PENGACARA anggota DPRD DKI Jakarta, Razman Arif Nasution, dikejar-kejar petugas kejaksaan karena menolak ditangkap. Aksi dramatis antara petugas gabungan Kejaksaan Tinggi Sumatra Utara dan Kejaksaan Negeri Jakarta Timur, itu terjadi di Jalan Djuanda, Jakarta Pusat, kemarin sekitar pukul 15.30 WIB. "Kami sempat mengejar-ngejar di Jalan Djuanda. Dia (Razman) sempat lari dari mobil, enggak mau ditangkap, tetapi kami pepet.

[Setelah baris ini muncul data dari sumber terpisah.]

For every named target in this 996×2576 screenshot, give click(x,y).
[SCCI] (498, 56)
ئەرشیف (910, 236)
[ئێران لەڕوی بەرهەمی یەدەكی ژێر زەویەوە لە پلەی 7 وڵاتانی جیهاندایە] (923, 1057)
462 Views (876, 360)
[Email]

Kami suruh keluar dari mobil," kata Asisten Intelijen Kejati Sumut Nanang Sigit. Ia mengungkapkan pengejaran mobil Razman oleh mobil yang ditumpangi tim kejaksaan tidak berlangsung lama, hanya beberapa menit. Saat itu Razman sedang bersama beberapa anggota keluarganya.
"Ada tiga atau empat anggota keluarga yang bersama dia ketika itu," ungkap Nanang berapi-api. Razman menolak dieksekusi kejaksaan karena merasa putusan pengadilan, baik tingkat pertama, banding, maupun kasasi tidak mengandung makna eksekutorial. Namun, aparat kejaksaan bergeming dan tetap menjebloskannya ke Rutan Cipinang, Jakarta Timur. Razman terlibat kasus penganiayaan terhadap keponakannya, Nurcholis, pada 2006. Ia divonis tiga bulan penjara oleh Pengadilan Negeri Mandailing Natal, Sumut. "Jadi, eksekusi ini dalam rangka melaksanakan putusan MA yang menyatakan terpidana Razman Arif Nasution terbukti melakukan penganiayaan," jelas Nanang.
Sebelumnya, Razman pernah tergabung dalam tim pengacara yang mendampingi Komisaris Jenderal Polisi Budi Gunawan. Dalam menanggapi hal itu, anggota DPRD DKI dari Fraksi Partai Gerindra Prabowo Soenirman menilai penangkapan tersebut merupakan proses hukum yang harus dijalani Razman. "Itu kan proses hukum. Jadi, enggak ada masalah dengan DPRD," ujarnya. Selanjutnya, mengenai laporan anggota DPRD DKI ke Bareskrim Polri yang ditangani Razman, Prabowo mengatakan masih tetap bisa berlanjut karena pengacara yang menangani kasus itu bukan hanya Razman. "Kasusnya jalan terus."